Romana, ilerideki maceranın ayak seslerini duyuran, mutsuz sonla biten bir aşk hikâyesiyle giriş yapıyoruz. Devamındaysa anlatıcının bir grup avcıyla ormanda yaşadığı aksilikleri konu alan, gerçek ve gerçek üstü ögelerin, çağdaş ve tarihi öykülerin iç içe geçtiği bir gerilim anlatısı okuyoruz. Ben bu anlatının ruhunda genel olarak bir “bekleme” haline vurgu yaptığını hissettim. Bununla ilgili ne söylemek istersin?
Bilerek böyle bir vurgu yapmadım. Romanın içinde anlatılan, bence biri hariç hepsi müstakil olarak okunabilecek hikâyeleri ayrı tutuyorum. Çerçeve anlatıda değişip dönüşmek, yaşamaya devam etmek ve hikâye anlatmak gibi belli başlı izlekleri takip etmeye çalıştım. Fakat okuyanlara, “Siz de yazdıklarımı niyetlendiğim gibi yorumlamalısınız,” diyemem. Yazdıklarım, insanlara niyetimin dışında bir şeyler hissettiriyorsa, kendi paylarını çıkarmalarını sağlıyorsa mutlu olurum hatta. Tabii aşırı yoruma ve niyet okumaya girilmiyorsa.
Kitapta yakın tarihten bahsettiğin kısımlara dönelim. Bir acının, yıkımın veya şiddetin edebiyat sahnesine çıkabilmesi için zaman aşımına ihtiyacı olduğunu düşünüyorum. Bazı olaylar hafızada yerini korurken, üzerimizdeki etkisi ilk günkü gibi kendini hissettirirken, kurguda buna değinmeyi tercih etmek, bizi edebiyatın yaratıcı doğasından uzaklaştırıp tekrar handikabına hapsediyor gibi geliyor bana. Bununla ilgili zamanla düşüncelerim değişebilir tabii. Sen ne düşünürsün?

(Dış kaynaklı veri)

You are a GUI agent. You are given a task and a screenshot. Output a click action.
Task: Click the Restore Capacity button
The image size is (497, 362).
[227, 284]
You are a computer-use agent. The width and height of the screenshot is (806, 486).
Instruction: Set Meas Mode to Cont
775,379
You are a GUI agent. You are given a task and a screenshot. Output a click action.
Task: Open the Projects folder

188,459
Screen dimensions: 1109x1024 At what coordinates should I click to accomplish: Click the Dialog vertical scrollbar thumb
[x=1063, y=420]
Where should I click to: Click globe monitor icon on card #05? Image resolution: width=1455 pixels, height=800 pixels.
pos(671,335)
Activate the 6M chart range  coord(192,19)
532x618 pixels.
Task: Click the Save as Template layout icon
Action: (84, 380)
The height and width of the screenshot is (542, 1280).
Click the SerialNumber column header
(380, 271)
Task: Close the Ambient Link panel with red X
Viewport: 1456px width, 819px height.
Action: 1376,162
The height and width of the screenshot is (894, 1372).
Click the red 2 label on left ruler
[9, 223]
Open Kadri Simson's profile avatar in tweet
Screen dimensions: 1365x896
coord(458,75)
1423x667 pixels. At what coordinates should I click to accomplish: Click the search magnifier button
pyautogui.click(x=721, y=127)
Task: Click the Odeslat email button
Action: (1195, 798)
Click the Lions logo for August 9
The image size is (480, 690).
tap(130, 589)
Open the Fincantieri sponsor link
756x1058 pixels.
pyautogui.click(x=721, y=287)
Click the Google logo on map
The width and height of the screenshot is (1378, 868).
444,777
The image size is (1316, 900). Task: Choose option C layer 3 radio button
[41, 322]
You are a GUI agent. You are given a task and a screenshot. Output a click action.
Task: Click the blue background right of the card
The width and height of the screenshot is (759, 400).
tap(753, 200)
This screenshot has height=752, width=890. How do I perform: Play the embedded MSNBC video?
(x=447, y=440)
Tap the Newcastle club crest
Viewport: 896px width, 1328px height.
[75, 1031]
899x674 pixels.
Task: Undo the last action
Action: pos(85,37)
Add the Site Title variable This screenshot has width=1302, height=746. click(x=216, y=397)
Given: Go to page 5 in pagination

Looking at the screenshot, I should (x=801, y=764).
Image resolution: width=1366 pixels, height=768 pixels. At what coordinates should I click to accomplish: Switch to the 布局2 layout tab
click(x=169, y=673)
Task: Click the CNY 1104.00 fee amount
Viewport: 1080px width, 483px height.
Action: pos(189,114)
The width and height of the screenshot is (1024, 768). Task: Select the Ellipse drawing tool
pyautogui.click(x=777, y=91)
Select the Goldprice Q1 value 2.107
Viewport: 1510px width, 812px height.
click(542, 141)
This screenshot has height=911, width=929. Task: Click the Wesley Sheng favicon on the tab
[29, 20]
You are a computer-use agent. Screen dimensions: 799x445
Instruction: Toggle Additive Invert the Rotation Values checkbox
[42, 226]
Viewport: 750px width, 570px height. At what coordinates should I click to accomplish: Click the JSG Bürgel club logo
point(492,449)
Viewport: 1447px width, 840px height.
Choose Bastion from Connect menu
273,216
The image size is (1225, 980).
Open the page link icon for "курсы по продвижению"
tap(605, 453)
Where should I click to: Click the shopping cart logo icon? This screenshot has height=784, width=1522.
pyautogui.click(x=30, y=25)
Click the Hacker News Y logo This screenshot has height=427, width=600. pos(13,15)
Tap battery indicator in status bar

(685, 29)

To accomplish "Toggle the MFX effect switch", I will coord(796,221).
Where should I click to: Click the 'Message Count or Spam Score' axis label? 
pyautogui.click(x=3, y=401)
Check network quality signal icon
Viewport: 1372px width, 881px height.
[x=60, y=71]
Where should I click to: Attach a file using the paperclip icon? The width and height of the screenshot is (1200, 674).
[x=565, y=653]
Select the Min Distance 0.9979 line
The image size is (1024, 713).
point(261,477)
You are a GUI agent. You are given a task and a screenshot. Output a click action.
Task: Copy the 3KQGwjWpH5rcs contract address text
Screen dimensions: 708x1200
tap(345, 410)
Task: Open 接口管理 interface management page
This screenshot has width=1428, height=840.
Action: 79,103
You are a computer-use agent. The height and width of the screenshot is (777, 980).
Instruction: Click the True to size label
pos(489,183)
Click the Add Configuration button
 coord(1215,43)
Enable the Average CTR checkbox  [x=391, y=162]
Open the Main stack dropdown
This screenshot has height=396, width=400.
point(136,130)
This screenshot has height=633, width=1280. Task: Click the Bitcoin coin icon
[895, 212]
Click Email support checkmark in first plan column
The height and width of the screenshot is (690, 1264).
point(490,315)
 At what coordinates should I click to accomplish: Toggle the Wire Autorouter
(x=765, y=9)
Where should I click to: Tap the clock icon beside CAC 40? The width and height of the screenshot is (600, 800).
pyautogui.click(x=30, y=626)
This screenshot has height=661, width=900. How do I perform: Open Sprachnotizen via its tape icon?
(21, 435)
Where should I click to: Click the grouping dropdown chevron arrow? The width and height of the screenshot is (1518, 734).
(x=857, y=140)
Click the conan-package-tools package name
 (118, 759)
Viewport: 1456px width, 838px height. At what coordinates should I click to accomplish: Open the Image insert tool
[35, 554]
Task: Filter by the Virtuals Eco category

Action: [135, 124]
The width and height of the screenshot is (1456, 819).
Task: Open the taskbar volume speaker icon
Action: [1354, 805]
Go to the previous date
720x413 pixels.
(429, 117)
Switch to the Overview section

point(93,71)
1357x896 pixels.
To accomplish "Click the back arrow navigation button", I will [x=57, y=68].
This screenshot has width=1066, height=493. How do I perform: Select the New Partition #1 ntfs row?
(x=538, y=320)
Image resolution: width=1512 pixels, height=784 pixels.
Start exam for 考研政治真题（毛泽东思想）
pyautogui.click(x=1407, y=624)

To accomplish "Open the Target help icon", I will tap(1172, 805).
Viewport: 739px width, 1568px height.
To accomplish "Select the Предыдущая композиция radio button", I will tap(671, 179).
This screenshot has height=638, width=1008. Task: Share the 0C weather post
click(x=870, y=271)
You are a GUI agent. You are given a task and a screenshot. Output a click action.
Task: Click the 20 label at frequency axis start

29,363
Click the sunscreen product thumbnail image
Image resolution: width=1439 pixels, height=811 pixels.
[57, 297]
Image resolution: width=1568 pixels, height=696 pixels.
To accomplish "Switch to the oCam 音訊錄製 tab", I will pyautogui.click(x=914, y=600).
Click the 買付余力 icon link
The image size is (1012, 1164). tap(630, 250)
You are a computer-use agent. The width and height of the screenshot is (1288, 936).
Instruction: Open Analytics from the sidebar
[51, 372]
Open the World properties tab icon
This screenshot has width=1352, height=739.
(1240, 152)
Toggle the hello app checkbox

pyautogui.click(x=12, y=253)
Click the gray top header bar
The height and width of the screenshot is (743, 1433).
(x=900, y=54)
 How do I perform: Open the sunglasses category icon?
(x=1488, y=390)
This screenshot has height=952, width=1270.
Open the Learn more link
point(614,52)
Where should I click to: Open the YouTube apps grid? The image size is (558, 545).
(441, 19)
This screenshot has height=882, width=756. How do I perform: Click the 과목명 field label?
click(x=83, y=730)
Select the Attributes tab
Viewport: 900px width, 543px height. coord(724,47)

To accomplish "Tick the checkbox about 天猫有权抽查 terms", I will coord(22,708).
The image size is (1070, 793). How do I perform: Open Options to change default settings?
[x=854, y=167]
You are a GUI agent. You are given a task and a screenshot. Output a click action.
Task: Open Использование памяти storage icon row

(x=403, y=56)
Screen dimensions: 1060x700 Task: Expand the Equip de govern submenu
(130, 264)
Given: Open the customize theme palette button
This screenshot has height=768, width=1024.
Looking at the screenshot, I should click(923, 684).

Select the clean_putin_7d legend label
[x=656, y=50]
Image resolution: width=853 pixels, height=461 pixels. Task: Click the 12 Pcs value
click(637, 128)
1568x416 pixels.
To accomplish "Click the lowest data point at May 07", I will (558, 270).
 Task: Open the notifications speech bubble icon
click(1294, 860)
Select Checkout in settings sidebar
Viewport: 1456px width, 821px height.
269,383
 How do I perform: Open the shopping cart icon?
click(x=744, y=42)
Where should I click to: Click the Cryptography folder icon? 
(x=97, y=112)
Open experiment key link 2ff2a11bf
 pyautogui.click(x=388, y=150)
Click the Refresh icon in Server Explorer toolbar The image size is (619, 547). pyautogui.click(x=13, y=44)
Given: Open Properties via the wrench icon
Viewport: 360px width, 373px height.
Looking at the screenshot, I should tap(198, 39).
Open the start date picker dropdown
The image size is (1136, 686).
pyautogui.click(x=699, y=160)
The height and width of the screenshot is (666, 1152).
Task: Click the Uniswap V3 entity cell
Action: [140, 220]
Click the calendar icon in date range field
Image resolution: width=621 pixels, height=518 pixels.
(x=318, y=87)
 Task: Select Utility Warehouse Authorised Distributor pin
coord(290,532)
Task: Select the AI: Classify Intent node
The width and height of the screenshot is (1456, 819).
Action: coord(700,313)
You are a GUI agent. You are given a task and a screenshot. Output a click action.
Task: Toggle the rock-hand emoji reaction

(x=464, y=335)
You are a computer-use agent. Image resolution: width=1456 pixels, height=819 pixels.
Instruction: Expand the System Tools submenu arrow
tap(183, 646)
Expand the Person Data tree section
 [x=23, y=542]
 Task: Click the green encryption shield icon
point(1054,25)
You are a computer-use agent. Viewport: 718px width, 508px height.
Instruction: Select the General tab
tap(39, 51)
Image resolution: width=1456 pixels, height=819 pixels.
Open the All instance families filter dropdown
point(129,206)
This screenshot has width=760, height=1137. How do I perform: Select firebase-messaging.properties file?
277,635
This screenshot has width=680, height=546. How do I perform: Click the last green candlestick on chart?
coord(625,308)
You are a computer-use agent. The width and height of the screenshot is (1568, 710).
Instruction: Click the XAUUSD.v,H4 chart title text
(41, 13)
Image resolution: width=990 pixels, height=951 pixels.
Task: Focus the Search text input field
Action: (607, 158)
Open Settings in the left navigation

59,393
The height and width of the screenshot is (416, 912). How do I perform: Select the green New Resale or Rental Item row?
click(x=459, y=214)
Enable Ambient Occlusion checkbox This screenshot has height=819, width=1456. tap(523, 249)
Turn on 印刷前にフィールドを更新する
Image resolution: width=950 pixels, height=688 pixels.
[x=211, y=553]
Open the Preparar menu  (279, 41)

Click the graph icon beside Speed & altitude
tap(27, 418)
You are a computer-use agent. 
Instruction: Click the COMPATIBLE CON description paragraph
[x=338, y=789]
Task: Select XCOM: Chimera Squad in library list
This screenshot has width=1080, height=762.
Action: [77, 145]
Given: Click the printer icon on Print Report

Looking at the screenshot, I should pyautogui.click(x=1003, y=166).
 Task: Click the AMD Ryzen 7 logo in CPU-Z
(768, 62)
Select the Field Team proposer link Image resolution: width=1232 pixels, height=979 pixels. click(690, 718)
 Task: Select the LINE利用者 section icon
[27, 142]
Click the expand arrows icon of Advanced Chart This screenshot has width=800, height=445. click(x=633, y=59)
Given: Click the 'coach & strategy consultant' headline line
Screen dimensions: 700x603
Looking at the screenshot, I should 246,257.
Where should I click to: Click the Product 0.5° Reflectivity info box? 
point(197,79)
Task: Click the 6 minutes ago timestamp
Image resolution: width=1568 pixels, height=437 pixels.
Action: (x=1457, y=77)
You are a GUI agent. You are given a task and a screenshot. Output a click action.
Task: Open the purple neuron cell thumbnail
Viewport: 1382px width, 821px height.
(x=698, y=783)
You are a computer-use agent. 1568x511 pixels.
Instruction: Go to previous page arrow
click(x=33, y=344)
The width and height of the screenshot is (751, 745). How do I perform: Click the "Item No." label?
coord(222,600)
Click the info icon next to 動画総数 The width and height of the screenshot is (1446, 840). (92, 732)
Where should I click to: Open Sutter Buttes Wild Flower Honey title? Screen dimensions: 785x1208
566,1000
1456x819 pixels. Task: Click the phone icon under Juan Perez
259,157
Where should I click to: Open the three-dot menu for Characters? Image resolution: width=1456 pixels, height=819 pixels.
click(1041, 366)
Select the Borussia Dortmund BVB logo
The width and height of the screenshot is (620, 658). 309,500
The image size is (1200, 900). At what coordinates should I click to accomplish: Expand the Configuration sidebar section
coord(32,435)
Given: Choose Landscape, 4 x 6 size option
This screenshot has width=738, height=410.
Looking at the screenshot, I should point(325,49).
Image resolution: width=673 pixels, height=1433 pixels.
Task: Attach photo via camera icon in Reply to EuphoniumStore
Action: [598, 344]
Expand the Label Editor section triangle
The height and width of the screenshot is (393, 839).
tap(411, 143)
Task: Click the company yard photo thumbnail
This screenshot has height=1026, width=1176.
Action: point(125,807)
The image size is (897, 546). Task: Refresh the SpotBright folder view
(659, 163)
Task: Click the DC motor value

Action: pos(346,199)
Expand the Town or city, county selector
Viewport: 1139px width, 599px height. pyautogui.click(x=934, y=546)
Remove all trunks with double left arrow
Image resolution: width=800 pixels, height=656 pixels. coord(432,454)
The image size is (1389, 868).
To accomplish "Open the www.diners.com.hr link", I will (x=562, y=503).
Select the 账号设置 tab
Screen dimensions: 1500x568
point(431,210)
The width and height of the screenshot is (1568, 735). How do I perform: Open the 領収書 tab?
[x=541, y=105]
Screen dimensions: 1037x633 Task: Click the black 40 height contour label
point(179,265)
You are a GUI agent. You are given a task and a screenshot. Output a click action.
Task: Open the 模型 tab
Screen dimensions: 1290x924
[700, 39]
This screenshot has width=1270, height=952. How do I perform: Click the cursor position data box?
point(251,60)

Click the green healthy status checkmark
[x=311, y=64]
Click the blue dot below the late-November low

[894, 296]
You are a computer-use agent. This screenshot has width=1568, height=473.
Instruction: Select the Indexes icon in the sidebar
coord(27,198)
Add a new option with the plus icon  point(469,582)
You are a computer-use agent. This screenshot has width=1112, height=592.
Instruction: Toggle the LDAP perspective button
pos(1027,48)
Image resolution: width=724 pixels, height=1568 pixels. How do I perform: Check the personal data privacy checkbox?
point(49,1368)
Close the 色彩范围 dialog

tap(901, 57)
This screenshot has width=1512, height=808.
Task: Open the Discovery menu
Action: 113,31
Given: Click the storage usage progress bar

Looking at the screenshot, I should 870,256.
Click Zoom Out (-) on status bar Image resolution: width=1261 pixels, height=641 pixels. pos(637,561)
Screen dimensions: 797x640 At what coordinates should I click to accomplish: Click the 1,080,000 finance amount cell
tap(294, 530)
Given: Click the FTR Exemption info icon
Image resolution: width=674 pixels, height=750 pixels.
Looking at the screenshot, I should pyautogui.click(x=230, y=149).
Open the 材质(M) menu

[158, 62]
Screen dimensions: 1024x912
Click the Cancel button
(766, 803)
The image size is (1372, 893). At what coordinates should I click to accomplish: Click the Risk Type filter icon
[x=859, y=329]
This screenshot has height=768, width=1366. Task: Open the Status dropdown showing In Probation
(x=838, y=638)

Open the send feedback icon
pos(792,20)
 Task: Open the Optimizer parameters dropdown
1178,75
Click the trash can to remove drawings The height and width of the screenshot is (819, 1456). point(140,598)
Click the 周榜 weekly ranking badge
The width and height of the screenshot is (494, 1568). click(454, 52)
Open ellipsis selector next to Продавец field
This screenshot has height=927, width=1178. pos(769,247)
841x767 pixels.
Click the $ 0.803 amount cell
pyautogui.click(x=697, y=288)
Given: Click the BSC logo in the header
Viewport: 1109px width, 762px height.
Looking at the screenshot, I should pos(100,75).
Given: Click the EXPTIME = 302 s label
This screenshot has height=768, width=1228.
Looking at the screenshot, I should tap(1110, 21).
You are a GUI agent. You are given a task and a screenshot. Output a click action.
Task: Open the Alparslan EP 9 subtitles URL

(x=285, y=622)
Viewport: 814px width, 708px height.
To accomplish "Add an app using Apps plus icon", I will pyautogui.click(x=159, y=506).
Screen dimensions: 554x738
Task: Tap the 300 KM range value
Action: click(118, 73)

Çetrefilli bir mevzu bu. Şahsen, bir toplumsal olaya değinecek yahut tümden konu edineceksem duygularım durulana kadar beklemeyi, gerçek hikâyelerin, dedikoduların, yeni bakış açılarının, komplo teorilerinin hepten ortaya çıkmasını, mağdurların, tarafların hayatlarına nasıl devam ettiklerini görmeyi tercih ederim. Ama bir vaka, halihazırda üzerinde çalıştığımız yahut zihnimizde demlendirdiğimiz kurmacaya amiyane tabirle cuk oturuyorsa, duygularımız değil hikâyenin kendisi o olayı çağırıyorsa ne olacak? Hikâye Taciri’nin bahsettiğin kısmını 2016 yazında yazsaydım, malum olay vuku bulduğunda kullanmaktan çekinmezdim herhalde. Çünkü karakterin geçmişi ve kurgunun gelişimi buna uygundu.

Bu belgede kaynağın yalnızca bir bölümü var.